Would you transcribe the lines running from the one that holds "1568x680 pixels. How" to the last line of the records? Leave every picture out.
>>>>
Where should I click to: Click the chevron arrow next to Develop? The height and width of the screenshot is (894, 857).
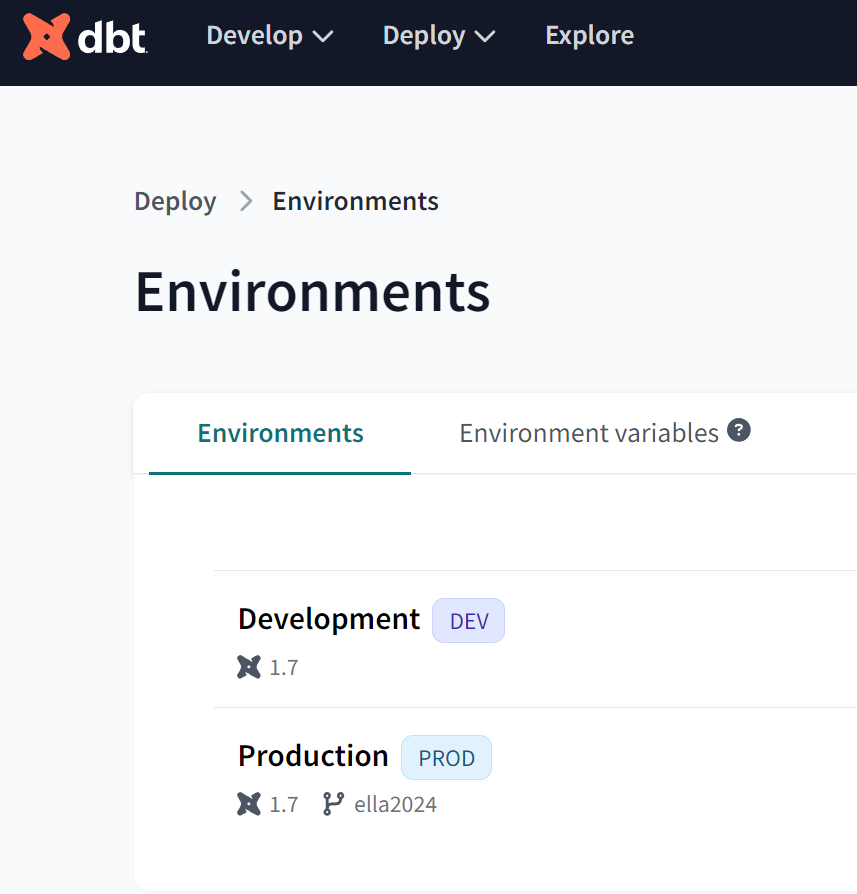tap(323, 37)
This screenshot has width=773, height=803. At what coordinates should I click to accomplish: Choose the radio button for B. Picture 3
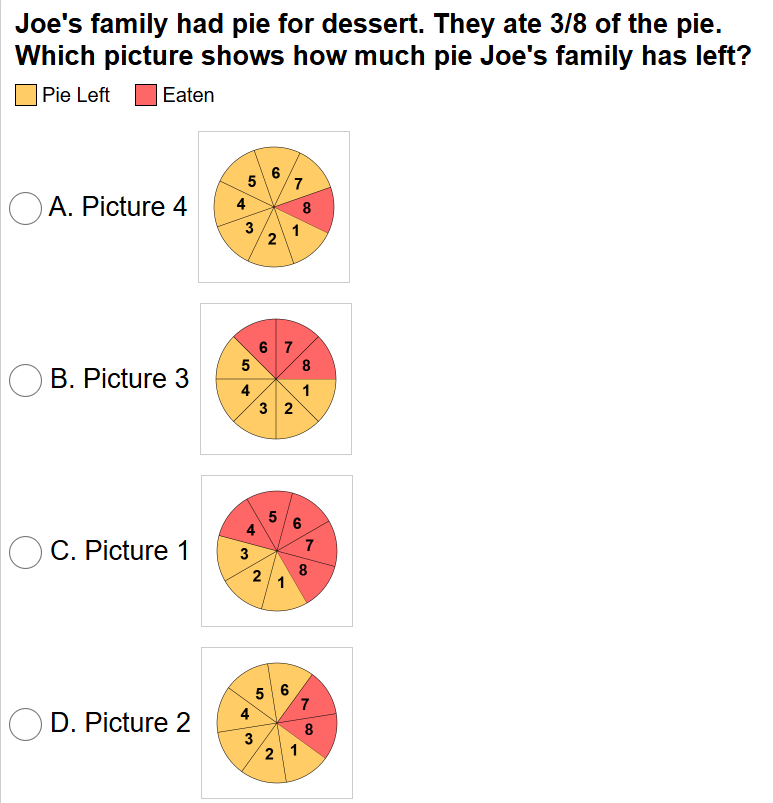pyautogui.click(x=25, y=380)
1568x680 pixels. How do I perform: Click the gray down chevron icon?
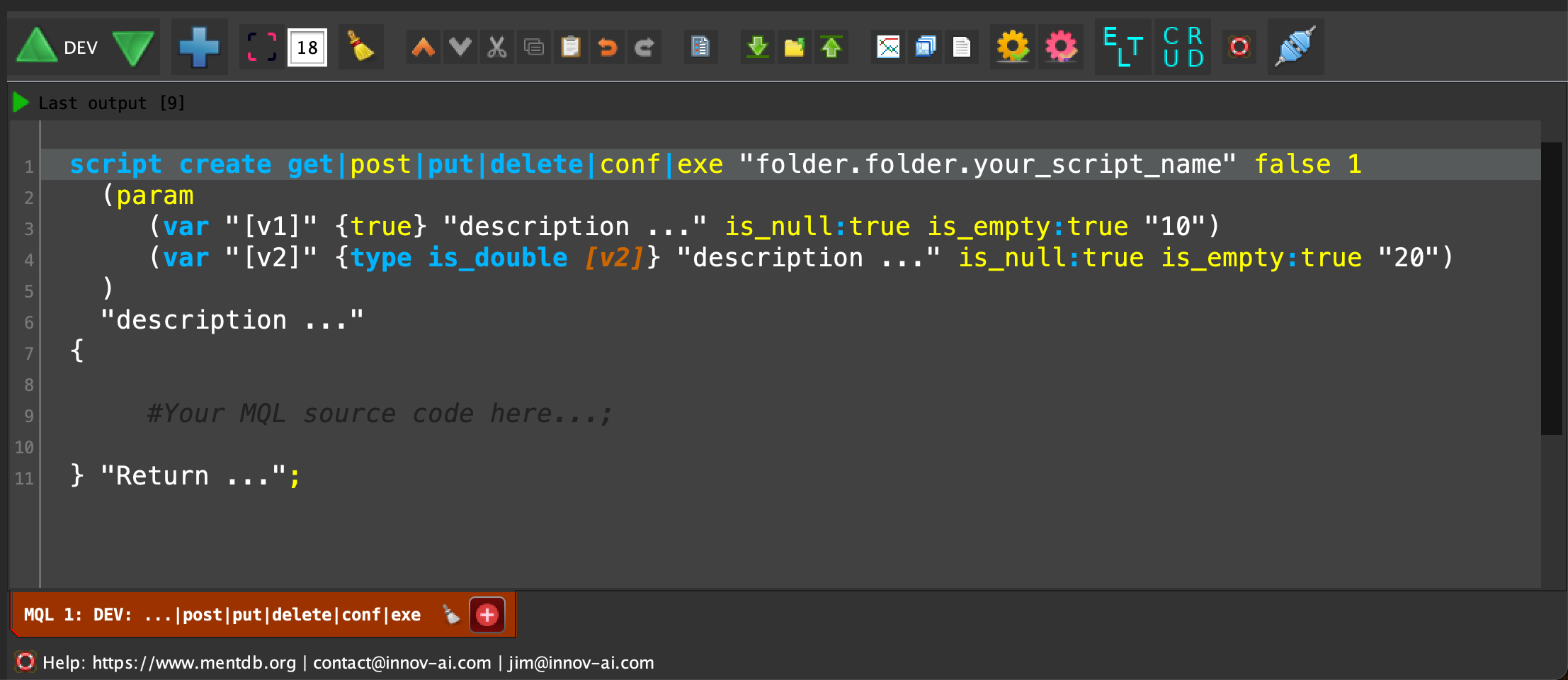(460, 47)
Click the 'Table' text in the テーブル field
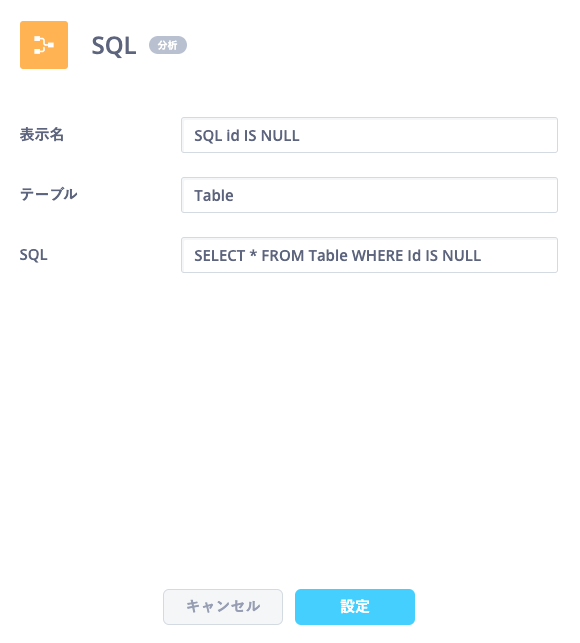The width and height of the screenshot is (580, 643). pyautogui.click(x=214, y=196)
<<<<
— EXPECTED OUTPUT —
1568x680 pixels. How do I perform: Click the gray down chevron icon?
(460, 47)
Click the 'Table' text in the テーブル field
The width and height of the screenshot is (580, 643). pyautogui.click(x=214, y=196)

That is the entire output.